Nem todo “criador de conteúdo” merece a sua atenção, ainda mais quando o material apresentado se mostra apenas convencional e genérico. Da mesma forma, é possível pensar sobre o horror mexicano Não Me Siga (No Me Sigas, 2025), que já vem com uma curiosidade que não serve a um propósito que não seja diminuir a qualidade do que será visto: trata-se do primeiro filme de horror da Blumhouse feito fora dos EUA. Se você já via a produtora de Jason Blum como uma manufatura de filmes pouco inspirados, agora essa carência já está além do mercado americano, com a sugestão de que novos produtos hablados en español podem despontar nas plataformas de streaming e até mesmo nos cinemas.
No entanto, não me entendam mal: Não Me Siga não é um filme ruim, daqueles mal realizados e irritantes. Ele é apenas mais um na prateleira do gênero. Pode ser que você sinta alguns calafrios, escolha um dos lados da rivalidade dos influencers e até se preocupe com o destino de um cãozinho, mas terminará com uma sensação deja vu, como se tivesse vendo novamente o mesmo filme, mas lançado com outro título, outro elenco e uma nova ambientação assombrada. Quantos longas você já viu sobre influencers produzindo vídeos para um canal, tentando provocar falsos fantasmas em prol dos cliques e curtidas, e tendo problemas “reais” com isso?
A boa sacada do longa de Eduardo Lecuona e Ximena García Lecuona é tentar enganar o próprio infernauta. E é o que acontece em muitos canais por aí, quando os sustos falsos criam confusões em que está assistindo ao ponto de acreditar de maneira absolutamente religiosa no que está vendo. Lembro de um conhecido, que tem vários seguidores por aí, que assiste poucos filmes de horror, conhece quase nada do gênero, mas tem a prática oportunista de “criar fantasmas“, fazer bonecas mudarem de lugar e até derrubar quadros e piscar as luzes. Uma vez ele me disse que uma pessoa flagrou uma linha que ele utilizou para movimentar um objeto inanimado e até printou a tela, ameaçando divulgar para todo mundo que o tal influencer era um canalha. Quando ele desdenhou da ameaça e optou por contar ao público que realmente havia forjado sustos, houve quem mesmo assim achasse que ele estaria inventando que forjou, simplesmente para que o canal continue sendo alimentado pela falsidade que o espectador optou por acreditar! Tracem paralelos com igrejas que pedem dízimo para reservar lugar no Céu e os crentes que, ainda que fotos e até vídeos comprovem sua ação suspeita, optam por entregar seus salários aos salafrários!
A culpa dessas convenções não é de Carla (Karla Coronado). Ela está residindo em um prédio abandonado que tem um passado trágico, tem fascínio pelo paranormal mas não tanto quanto aspira se tornar uma grande influencer. Se a própria ambientação já é passível de instigar a imaginação de seu público, ela pede ajuda a amiga Sam (Julia Maqueo), também criadora de conteúdo, para entrar em contato com entidades perdidas, enquanto registra tudo em vídeo. Durante a provocação, o cabelo dela é puxado para cima, evidenciando o que poderia ser uma presença sobrenatural disposta a atormentá-la. A relação estranha com um tal Andres (Yankel Stevan) cria atritos com a amiga, que posteriormente revela suas mentiras em vídeo, convencendo até mesmo o infernauta que havia acreditado naquilo.

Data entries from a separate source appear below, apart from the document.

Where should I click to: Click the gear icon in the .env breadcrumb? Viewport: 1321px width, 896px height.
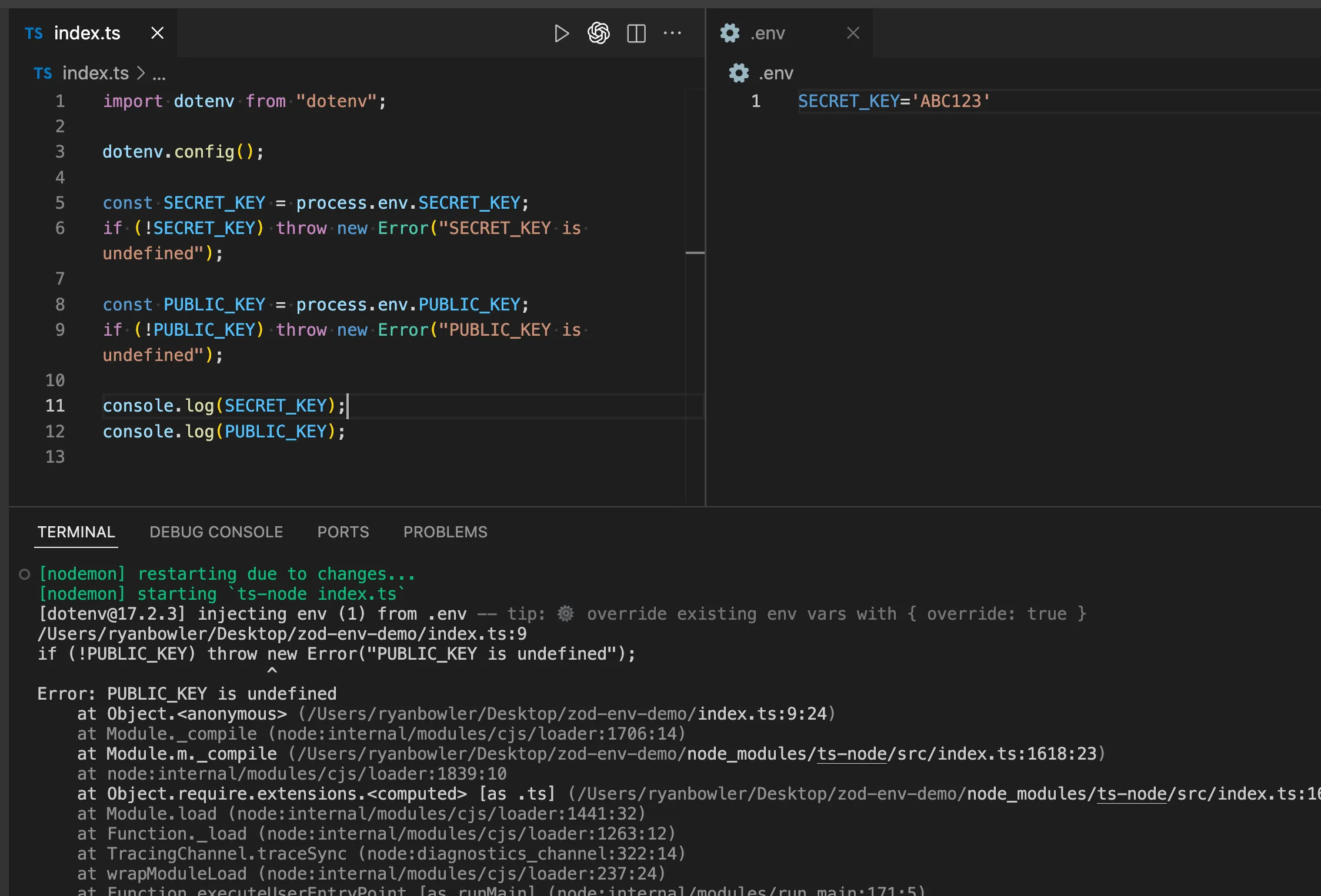tap(739, 73)
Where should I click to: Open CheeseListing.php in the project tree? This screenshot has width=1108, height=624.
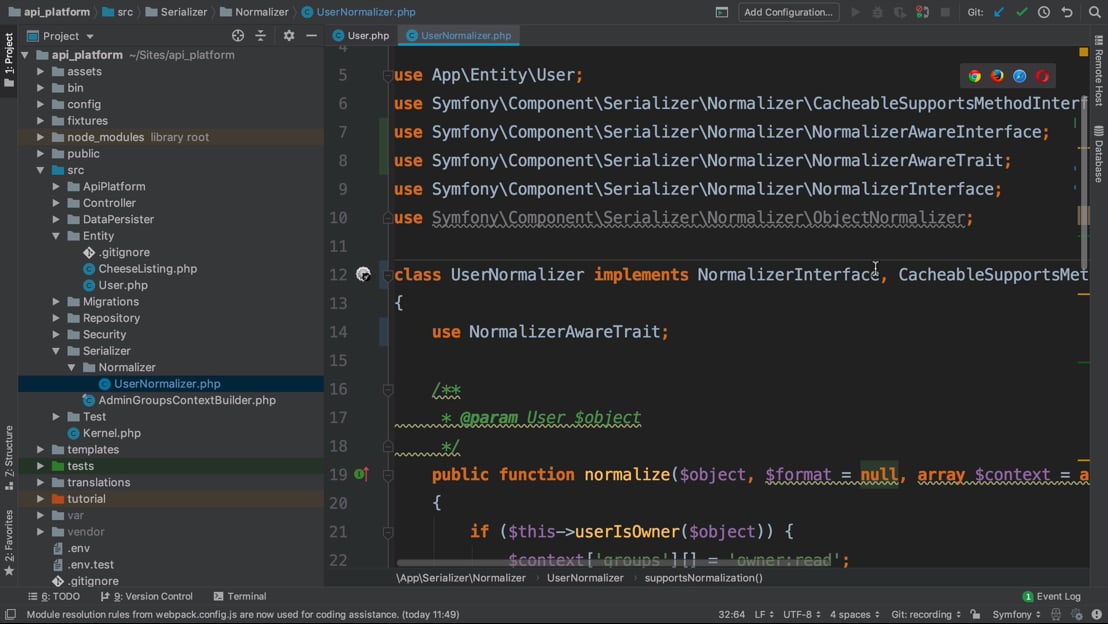[x=147, y=269]
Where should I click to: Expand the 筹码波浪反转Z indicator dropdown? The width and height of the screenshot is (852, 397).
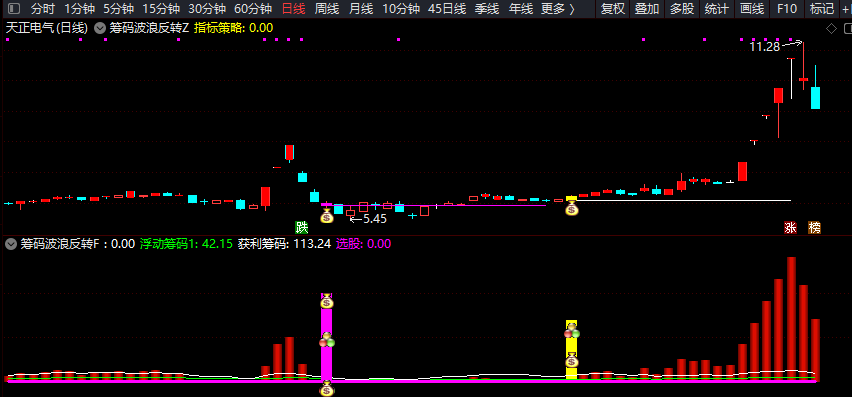point(99,28)
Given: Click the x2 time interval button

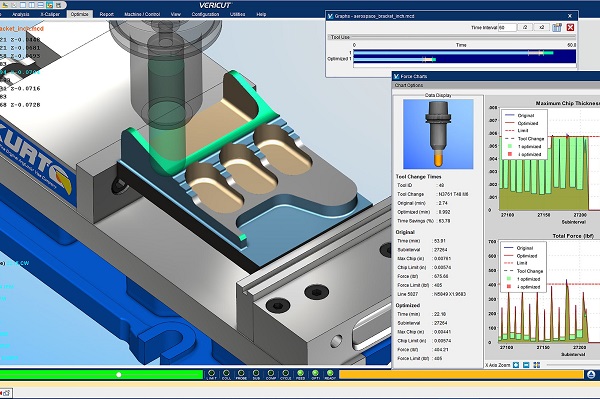Looking at the screenshot, I should [x=542, y=28].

E esse jogo entre o real e o falso o responsável pelos méritos do roteiro de Lecuona, trazendo questionamentos sobre outras situações estranhas, envolvendo até mesmo o desaparecimento de seu cãozinho. Como Carla também acha válido contribuir ao subgênero found footage gravando tudo o que está vendo — só para constar, o trabalho de direção é híbrido, alternando câmeras convencionais com as produzidas por Carla —, o público fica com um pé atrás sobre os fenômenos testemunhados pela garota. Será que ela não está tentando enganar seu público e o espectador novamente? À exceção dos que preferem ser enganados a encarar a verdade, claro.
Disponível no Prime, sem muito alarde (você esqueceu de ativar o sininho!), Não Me Siga é um horror com poucos personagens e ambiente único, e que pode provocar algumas boas reflexões. Não traz nenhuma novidade ao gênero, seja com fantasmas flagrados em vídeos ou o envolvimento de um ritual que vai além de entidades despertas, porém pode lhe atrair da mesma forma que você se vê perdendo tempo assistindo pessoas falando sobre lugares assombrados, dimensões paralelas e bonecas vivas. No quesito “produção de conteúdo” é mais do mesmo.